Then (and now) Taoiseach Micheal Martin offically opening a new Tuath housing development in Navan in 2021.

Gavan Reilly: Only one month in, and already out of ideas on housing

On his first jaunt back to Brussels on Monday, Micheál Martin found himself (metaphorically) walking backwards a bit. In two interviews over the weekend, with the Irish Examiner and RTE’s This Week programme, the re-new Taoiseach had suggested that the Government’s response to underwhelming housing delivery in 2024 might necessitate getting rid of ‘rent pressure zones’ (RPZs).

It wasn’t an easy comment to walk back.

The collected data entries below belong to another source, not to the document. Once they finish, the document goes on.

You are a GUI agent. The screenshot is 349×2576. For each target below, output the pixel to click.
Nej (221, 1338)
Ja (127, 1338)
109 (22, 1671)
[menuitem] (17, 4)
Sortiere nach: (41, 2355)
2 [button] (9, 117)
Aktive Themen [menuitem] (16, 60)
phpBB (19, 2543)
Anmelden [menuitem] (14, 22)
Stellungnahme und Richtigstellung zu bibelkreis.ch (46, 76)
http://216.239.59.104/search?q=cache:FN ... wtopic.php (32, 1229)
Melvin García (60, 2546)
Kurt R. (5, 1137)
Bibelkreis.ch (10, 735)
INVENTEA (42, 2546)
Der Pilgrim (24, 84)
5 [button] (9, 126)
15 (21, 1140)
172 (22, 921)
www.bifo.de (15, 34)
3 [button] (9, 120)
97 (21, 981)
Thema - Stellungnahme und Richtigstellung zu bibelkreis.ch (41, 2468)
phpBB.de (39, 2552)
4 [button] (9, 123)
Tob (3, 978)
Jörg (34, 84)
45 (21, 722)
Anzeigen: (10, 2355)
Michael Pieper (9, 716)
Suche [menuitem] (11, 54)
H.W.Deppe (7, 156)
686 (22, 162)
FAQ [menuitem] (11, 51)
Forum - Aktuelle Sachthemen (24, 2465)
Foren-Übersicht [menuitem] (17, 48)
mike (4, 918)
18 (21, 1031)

In both interviews, the Taoiseach had openly touted the idea of replacing RPZs with some other kind of rent control measure, like forcing landlords to link the new rent to the existing amounts paid by others in the locale.

RPZs are imperfect tools but they sort of work. All of Meath has been a rent pressure zone since March 2019 at least; that means that rent can only be increased by a maximum of 2% (pro rata) each year. Given the acute shortage of accommodation out there, it’s fairly probable that most landlords would have raised the rents by more if they could. If the existing tenants wouldn’t pay it, someone else would.

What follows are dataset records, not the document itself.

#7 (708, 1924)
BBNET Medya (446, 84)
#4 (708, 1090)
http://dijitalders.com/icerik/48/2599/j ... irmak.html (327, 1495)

But scrapping RPZs – apparently in a bid to attract new capital, and new properties into the market – presumes there are empty homes out there that a landlord won’t offer because the rent’s not high enough. That in itself is a faulty argument: even under existing laws on RPZs. a property can have its rent increased by more than 2% of it’s been renovated or if it’s been out of the market for two years.

The idea of replacing them with a link to the local market rate doesn’t work either. We’ve already had that, in law, for most of this century. Spoiler alert, it didn’t achieve anything: the ‘market rate’ is, by definition, merely the amount that some individual renter is prepared to pay for property. What’s more, because RPZs have done a reasonable job from stopping rents spiralling out of control, the presumptive empty properties won’t be any more lucrative than they already are.

All of this is just a month after the coalition adopted a programme for government which committed to improving the effectiveness of RPZs in the first place, echoing language in the two parties’ manifestos. Yet, apparently spooked by housing delivery falling in 2024, it’s now back to the drawing board.

That’s the bit that ought to worry people. Most punters won’t have thought too favourably of Darragh O’Brien’s tenure but, if he had been reappointed as Minister for Housing (as he had publicly hoped to be!), he wouldn’t have had to learn the ropes. New ministers, especially those who have not served in individual departments before, have a horrendous time trying to get to speed with new systems.

Now we not only have a new minister, in James Browne, but apparently a blank slate when it comes to policy too – and no real sense of how we fix the problem.

And in truth: given how high Irish rents already are, and the scarcity of alternative options, Ireland is already a cash machine for an institutional property fund. Why on earth do we think they need more incentives?